++++ DATA SUPPLIED

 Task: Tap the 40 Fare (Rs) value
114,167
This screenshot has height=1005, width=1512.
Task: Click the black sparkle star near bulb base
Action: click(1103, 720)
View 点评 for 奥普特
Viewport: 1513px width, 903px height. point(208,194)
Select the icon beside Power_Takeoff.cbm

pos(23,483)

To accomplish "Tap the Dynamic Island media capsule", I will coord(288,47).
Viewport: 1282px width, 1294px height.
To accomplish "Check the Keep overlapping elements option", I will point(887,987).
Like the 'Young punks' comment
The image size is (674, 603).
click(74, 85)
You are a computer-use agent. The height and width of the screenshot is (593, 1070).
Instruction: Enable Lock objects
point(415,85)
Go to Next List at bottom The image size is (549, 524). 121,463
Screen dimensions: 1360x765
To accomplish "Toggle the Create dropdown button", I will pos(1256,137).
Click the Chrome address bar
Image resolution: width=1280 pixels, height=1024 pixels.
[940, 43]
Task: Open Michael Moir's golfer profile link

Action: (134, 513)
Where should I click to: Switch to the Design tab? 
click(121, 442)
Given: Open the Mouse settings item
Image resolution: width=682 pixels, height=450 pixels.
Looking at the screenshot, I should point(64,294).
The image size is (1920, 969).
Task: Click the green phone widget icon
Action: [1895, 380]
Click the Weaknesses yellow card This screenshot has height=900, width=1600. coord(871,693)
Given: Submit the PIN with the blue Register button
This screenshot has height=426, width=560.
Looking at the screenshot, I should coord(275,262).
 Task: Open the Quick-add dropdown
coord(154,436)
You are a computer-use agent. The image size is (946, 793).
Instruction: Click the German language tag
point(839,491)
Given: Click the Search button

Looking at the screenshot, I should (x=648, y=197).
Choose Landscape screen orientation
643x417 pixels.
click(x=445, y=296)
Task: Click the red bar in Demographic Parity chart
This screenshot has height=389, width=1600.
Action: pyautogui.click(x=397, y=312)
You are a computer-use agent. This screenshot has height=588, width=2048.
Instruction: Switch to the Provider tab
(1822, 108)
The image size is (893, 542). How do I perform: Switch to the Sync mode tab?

++++++++

▶ DESCRIPTION OF THE TASK
Your response should hold only an exact copy of the lines above, from the one containing "You are a computer-use agent. This" through the end of the entries.

▶ EXPECTED ANSWER
You are a computer-use agent. This screenshot has height=588, width=2048.
Instruction: Switch to the Provider tab
(1822, 108)
The image size is (893, 542). How do I perform: Switch to the Sync mode tab?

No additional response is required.